**Listing**
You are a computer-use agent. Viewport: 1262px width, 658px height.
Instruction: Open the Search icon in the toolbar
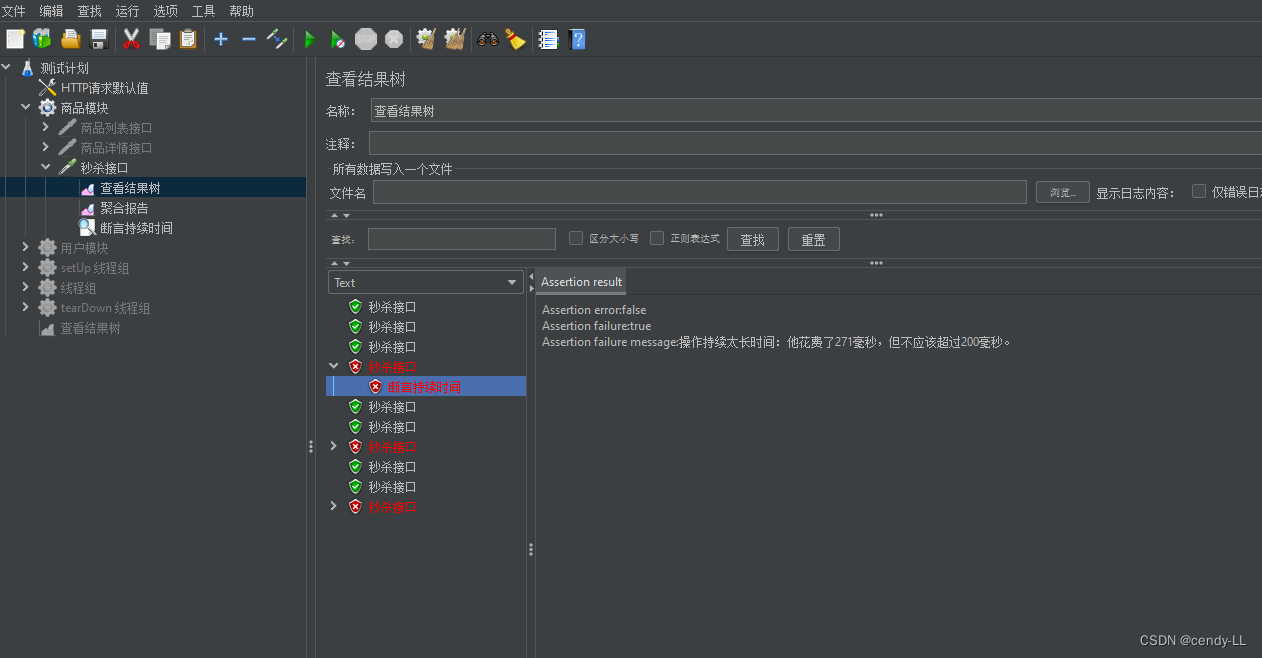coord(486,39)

* * *

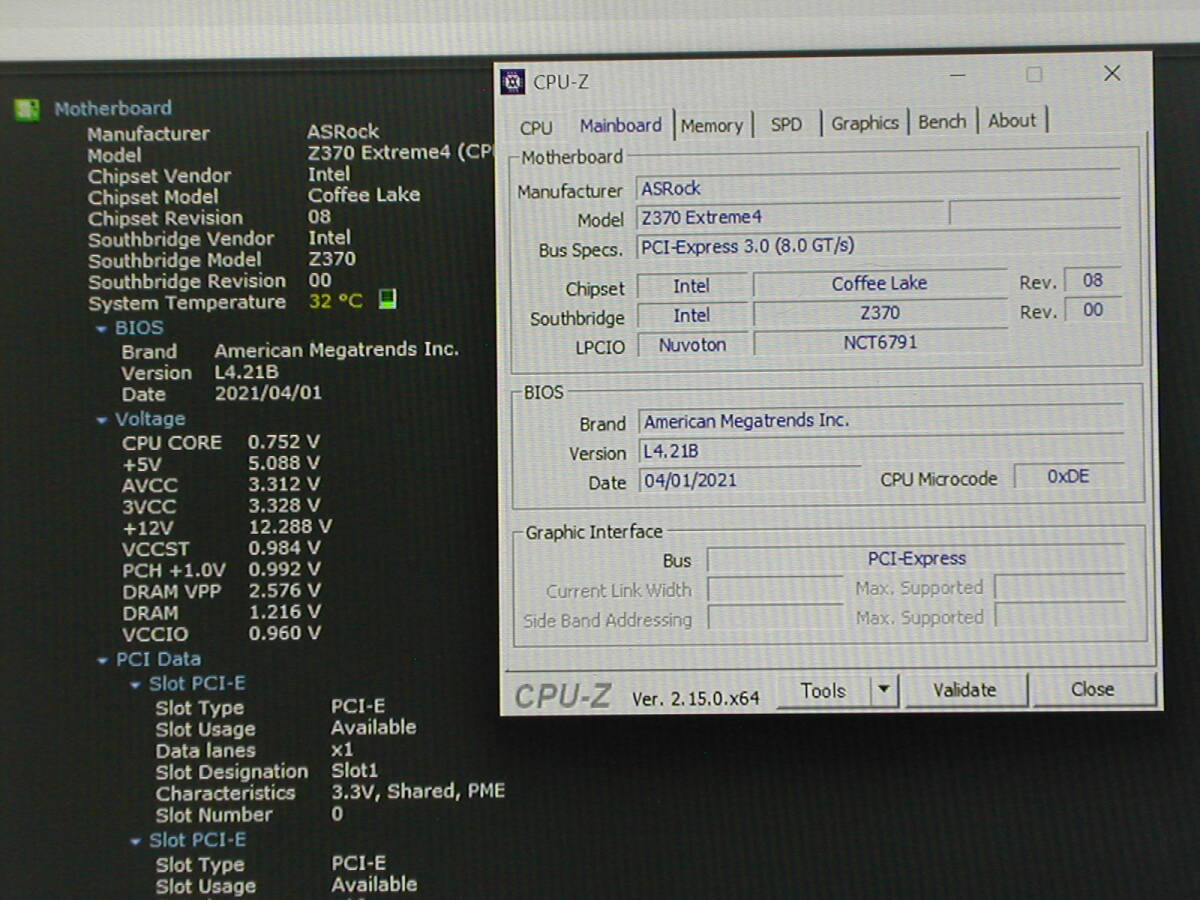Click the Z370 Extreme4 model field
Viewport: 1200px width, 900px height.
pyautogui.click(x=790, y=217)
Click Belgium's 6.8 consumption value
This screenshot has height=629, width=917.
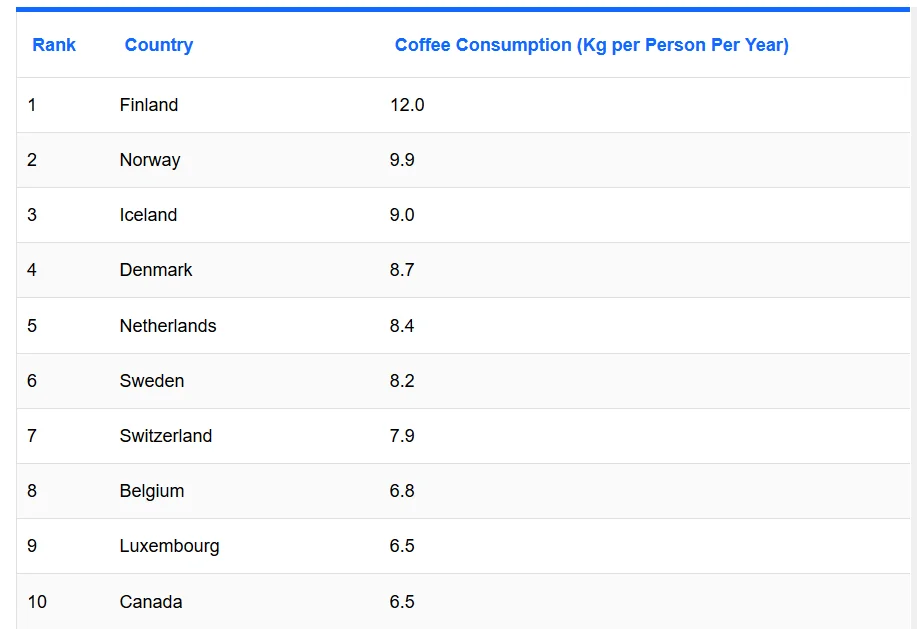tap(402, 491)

...

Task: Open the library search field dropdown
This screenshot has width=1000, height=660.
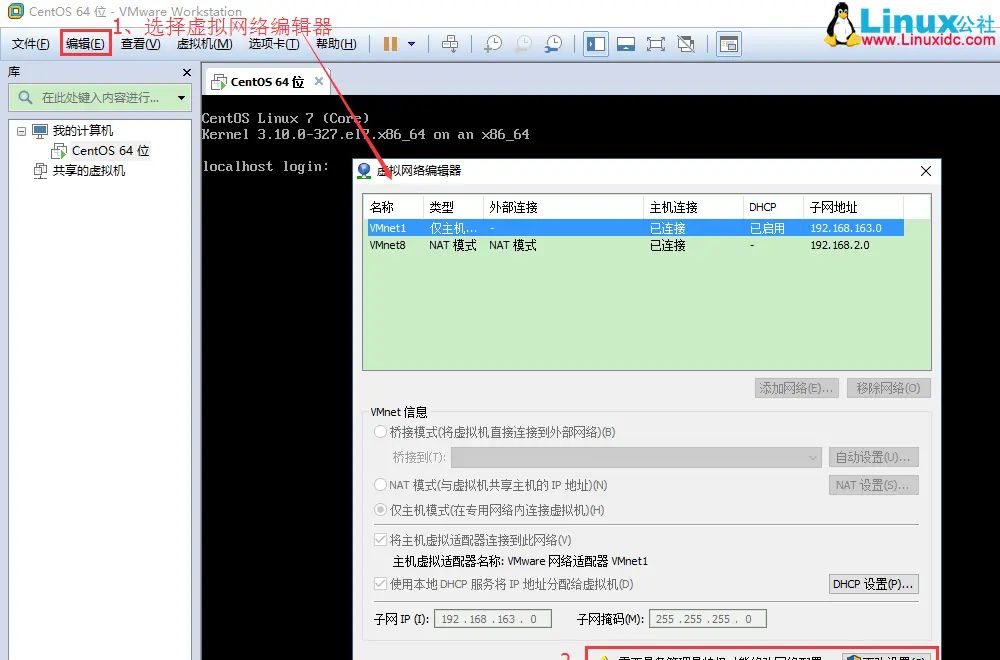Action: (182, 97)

**What this task involves**
Rewrite the items starting at the line containing "You are a computer-use" and ending at the line containing "coord(486,39)" as a two-column CSV headed item and answer, one row per item, with each value in a single quoted field and line breaks replaced by spaces. Leave the pictures out.

**Written response**
item,answer
"You are a computer-use agent. Viewport: 1262px width, 658px height. Instruction: Open the Search icon in the toolbar","coord(486,39)"